Ms Smith's babbling is white noise, Jayden's head pivots on my shoulder when I turn as if his temples are bolted to my skin. The dancer's half smirk makes me swoon, glorious freckles spot her pale skin.


"You're a Malcolm in the Middle fan?" I ask pleasantly surprised. I learned long ago never to judge a book by it's cover, no matter how appealing it is.


She had essence of Rhea Maguire but eyes an amber brown shade and softer features that appear less bitchy. "Of course I am, that show is my childhood. I try to record all the reruns I can." Oh God she has a pure Irish accent.


"Same here, I feel like the 'Dewey' of my family all the time." I say avoiding direct eye contact. It's a problem of mine, when someone is so stunning to behold I'm too scared to look them in the eyes. Jayden pokes fun at this all the time.


"I always had a soft spot for the idjit brother Reese, compare my sister Rhea, to 'im alot, but Hal's gotta be my favourite." Rhea?


"I know." I respond far too quickly and chirpy. I am despicable.


"You girls alright back there?" Ms Smith circles a lasso in the air around us from where she stood five paces away. "Sorry Nickel." The Irish dancer holds up a hand in apology after speaking.


Hang on, the way she said that, I think we've met before at student, teacher meetings and other school events. She had said, as I recall, "I don't understand the hate everyone has for Nickleback, what the hell did they do that was so bad?"


Yes, I remember.


...
Hang on, Ms Smith's name is Nickel? Nickel Smith? If only her parents decided to name her Lockie or Lock for short... Black would've been hilarious.


Nickel averts her gaze continuing to drone on. What's her name again? Dani? Temy? "Psst, Jordan." Tracing the sounds to a disapproving Rhea who passes a notepad my way transffered among several hands.


"Careful with Demi, if she's bothering you, feel free to tell her to piss off." Undeniably her cursive handwriting the blunt delivery astounds me even if she didn't say it to my face.

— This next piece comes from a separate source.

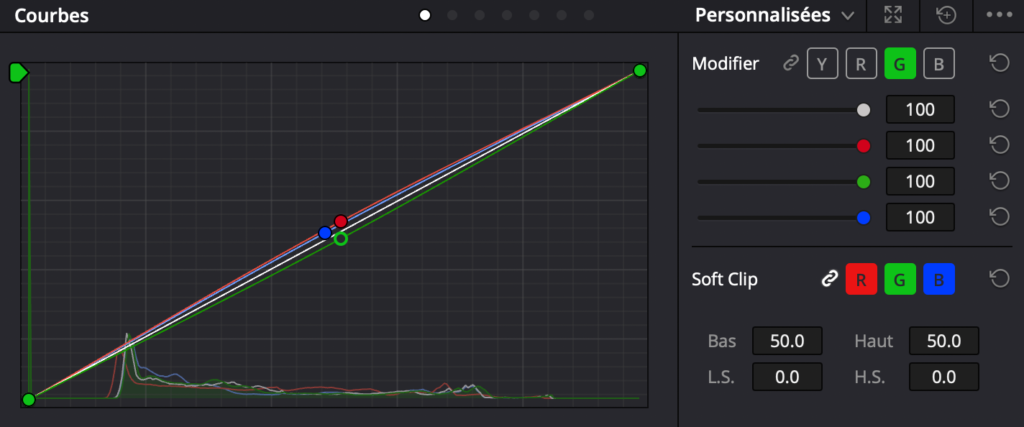Viewport: 1024px width, 427px height.
Task: Click the red Soft Clip R button
Action: point(862,279)
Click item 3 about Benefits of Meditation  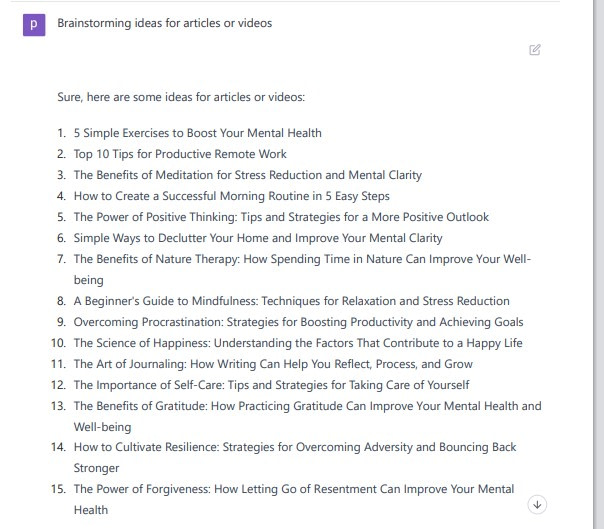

Yeesh, sibling rivalry I'm guessing. Stuffing the paper in my pocket before anyone caught sight of it, "Sorry 'bout that, womans got ears better than a falcon." Demi's warm breath fans my ear to which I grin lopsided, "S'okay, at least now I have a song in my head to pass the time."

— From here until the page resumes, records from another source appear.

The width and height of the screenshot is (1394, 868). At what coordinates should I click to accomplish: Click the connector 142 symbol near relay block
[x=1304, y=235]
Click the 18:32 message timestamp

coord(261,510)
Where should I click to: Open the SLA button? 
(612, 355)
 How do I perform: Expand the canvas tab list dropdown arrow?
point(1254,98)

I steal the quickest of glances, our eyes meet for a second but breaks when Jayden snort chokes himself conscious, eyelids drugged and sclera red rimmed. "Did I miss anything important?" He asks groggily.


"Nah, but you got a boner while you slept." Hands whip to his fly zipper as if he was zapped, reeling a pissed off expression my way once he realises my lie, "Made you look." The words leave the side of my mouth as I contain a quivering smile.


"...alright that's about everything, you should all be well informed now, so," Another silence cutting clap, "whose ready to interchange between Dance, Drama and Music?" She cups her ears awaiting a never arriving response.


Interchange? How is that supposed to work, I dance like I have two backwards right feet worse than someone with two left feet and my singing would earn complaints from the dead.


"Is this a prank?" I ask, a content Jayden nodding to answer Nickel's question.


"Of course not, weren't you listening? Two weeks Drama, then for two weeks we dabble in Music before spending the last two in Dance or however they organise the roster."


He's been asleep for the last seventy minutes how has he caught on so quick? "Fat chance in hell." I exclaim in a strained whisper. He asks inclining his head in idle curiousity, "Why d'you say that?" 


"Because I'm a talentless Lesbian, why else do you think I've been single for so long?"